Are you ready for the 4th?
Chances are, you’ve got a barbeque or pool party to stop by, and you’ve promised to make some sort of dish. When in doubt, do dessert!
This amazing berry shortcake recipe is yummy, pretty, and very festive. Oh, and it’s super easy to make!
Poundcake – “One” slice per guest (always use more than necessary; everyone loves leftovers). We’re always advocates of homemade, but shortcake can be a hassle, so just pick up a loaf at the supermarket.
Whipped Topping – Buy it in a tub, or… let the kids make it by combining heavy whipping cream, ¼ teaspoon of vanilla extract and sugar to taste (start with 3 tablespoons). Whip until soft (not hard, that’s over-whipping) peaks form.
Blueberries – It’s hard to overdo fresh fruit, so use as much as you want!
Strawberries – Same as the blueberries. There’s no such thing as too many!
1. ALWAYS wash your berries, even if they say they’re pre-washed. Give them a quick rinse and pat dry.

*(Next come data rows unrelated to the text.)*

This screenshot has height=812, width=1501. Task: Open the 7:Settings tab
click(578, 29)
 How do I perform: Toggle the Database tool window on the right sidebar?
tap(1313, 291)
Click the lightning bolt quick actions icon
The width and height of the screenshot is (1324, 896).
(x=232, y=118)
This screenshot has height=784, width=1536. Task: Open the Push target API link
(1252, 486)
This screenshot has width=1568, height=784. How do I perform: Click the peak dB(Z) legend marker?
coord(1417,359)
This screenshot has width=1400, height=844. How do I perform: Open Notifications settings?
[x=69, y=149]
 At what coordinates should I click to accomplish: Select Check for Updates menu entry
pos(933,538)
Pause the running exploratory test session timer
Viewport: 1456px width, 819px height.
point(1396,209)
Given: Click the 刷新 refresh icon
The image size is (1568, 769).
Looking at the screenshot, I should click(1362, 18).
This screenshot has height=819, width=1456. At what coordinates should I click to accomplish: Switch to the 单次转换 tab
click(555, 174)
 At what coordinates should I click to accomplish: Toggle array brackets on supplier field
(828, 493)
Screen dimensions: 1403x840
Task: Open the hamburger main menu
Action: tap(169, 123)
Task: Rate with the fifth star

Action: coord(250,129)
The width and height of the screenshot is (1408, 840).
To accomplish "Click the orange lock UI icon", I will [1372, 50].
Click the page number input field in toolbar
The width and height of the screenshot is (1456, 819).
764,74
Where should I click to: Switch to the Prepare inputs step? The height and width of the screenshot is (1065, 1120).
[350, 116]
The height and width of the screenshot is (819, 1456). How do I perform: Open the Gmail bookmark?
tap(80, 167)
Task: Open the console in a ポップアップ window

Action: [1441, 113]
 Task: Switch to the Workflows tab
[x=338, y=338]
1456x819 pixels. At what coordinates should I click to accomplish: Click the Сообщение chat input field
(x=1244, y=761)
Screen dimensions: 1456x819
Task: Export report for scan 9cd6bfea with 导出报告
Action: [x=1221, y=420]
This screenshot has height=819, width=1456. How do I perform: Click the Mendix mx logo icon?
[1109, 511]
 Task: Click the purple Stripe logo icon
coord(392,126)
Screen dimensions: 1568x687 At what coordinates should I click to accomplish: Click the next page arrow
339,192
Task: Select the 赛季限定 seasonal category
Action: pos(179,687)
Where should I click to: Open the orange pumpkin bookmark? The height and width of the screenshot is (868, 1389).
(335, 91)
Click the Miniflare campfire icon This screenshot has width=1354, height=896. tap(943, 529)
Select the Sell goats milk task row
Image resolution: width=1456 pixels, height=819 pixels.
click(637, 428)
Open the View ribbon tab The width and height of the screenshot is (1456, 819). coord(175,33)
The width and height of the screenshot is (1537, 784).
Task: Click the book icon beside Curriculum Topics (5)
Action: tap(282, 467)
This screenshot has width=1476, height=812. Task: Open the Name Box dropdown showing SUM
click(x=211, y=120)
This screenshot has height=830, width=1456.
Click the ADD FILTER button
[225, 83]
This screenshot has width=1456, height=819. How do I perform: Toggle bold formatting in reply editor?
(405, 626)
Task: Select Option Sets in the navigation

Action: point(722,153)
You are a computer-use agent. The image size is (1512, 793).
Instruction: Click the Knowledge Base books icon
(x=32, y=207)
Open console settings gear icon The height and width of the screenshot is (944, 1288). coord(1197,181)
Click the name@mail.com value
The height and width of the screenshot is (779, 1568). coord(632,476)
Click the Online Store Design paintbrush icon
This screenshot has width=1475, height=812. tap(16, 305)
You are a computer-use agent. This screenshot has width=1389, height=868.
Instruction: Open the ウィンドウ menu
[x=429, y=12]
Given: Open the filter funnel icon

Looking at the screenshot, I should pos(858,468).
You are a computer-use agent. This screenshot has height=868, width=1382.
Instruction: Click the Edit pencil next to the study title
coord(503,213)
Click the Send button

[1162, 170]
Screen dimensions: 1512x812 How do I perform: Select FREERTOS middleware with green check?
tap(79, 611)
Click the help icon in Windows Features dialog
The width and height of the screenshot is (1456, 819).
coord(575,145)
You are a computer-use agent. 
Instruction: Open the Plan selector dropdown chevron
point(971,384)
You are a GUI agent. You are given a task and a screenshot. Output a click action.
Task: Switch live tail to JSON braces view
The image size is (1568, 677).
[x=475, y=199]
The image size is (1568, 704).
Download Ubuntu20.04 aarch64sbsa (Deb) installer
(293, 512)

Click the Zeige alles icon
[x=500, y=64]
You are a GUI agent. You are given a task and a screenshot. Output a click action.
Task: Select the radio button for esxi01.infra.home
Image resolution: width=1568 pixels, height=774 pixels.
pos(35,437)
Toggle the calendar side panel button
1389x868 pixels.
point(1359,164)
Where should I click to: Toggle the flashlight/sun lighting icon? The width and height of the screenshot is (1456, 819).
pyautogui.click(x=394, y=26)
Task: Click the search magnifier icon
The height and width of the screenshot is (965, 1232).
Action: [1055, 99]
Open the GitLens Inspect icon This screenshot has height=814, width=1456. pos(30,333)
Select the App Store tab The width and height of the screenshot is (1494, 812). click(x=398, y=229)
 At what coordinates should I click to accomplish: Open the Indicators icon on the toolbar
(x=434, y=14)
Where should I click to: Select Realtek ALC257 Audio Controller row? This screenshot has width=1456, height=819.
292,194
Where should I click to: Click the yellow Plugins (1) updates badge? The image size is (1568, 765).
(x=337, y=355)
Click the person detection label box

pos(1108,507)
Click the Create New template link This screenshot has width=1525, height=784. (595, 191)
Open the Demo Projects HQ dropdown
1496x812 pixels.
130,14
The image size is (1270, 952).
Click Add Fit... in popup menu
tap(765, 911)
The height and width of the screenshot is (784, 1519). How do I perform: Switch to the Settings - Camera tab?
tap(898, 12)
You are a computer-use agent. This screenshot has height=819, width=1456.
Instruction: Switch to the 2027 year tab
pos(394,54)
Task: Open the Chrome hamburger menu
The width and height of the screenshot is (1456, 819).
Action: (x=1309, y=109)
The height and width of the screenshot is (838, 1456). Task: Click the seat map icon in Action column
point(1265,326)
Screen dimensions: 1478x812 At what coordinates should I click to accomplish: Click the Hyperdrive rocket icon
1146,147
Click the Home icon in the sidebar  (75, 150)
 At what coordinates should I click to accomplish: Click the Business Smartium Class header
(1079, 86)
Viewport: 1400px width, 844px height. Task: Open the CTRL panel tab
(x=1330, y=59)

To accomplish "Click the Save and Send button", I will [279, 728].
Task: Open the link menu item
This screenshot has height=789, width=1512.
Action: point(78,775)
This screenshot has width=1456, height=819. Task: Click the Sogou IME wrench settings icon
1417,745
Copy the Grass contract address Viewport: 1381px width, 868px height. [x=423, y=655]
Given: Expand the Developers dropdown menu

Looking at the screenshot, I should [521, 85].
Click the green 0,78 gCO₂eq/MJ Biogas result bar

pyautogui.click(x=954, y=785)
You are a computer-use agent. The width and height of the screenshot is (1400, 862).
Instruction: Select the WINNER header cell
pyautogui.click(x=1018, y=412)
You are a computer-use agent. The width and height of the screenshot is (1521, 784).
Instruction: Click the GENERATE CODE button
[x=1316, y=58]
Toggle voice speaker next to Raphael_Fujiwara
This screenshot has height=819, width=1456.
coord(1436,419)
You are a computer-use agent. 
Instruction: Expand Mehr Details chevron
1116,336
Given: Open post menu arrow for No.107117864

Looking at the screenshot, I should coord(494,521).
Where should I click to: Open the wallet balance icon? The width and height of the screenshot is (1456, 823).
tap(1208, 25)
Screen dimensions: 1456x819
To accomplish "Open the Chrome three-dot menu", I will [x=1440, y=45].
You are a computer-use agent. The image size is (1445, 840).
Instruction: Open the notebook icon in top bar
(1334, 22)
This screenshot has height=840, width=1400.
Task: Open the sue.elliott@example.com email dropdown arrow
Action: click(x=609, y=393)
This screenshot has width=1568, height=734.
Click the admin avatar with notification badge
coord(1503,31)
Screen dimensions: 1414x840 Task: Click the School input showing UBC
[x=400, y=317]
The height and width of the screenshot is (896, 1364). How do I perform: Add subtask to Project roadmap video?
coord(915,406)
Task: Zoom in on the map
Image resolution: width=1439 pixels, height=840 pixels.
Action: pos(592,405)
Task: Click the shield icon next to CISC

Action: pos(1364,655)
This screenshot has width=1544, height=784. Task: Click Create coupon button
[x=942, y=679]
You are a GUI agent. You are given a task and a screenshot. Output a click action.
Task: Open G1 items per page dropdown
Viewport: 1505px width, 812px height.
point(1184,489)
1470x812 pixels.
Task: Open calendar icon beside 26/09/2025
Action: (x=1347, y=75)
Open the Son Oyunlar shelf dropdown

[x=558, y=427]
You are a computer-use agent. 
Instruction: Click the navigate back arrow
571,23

2. Hull and slice the strawberries in halves and quarters. Serve them plain, or make a simple syrup by adding powdered sugar and a tablespoon of water to the cut berries and letting the mixture sit for an hour or so. The berry/syrup combo is delicious spooned over your shortcake and it adds a homemade element!
3. Slice your poundcake into ½ – 1in thick pieces
Let the photo speak for itself. Fourth of July shortcake can be made with any decoration of shortcake with whipped topping and berries. Arrange your berries and whip artfully on the poundcake canvas, or let the kids add their own toppings.
If you’ve macerated your strawberries, spoon the mixture on top of your cake, whip, and blueberries.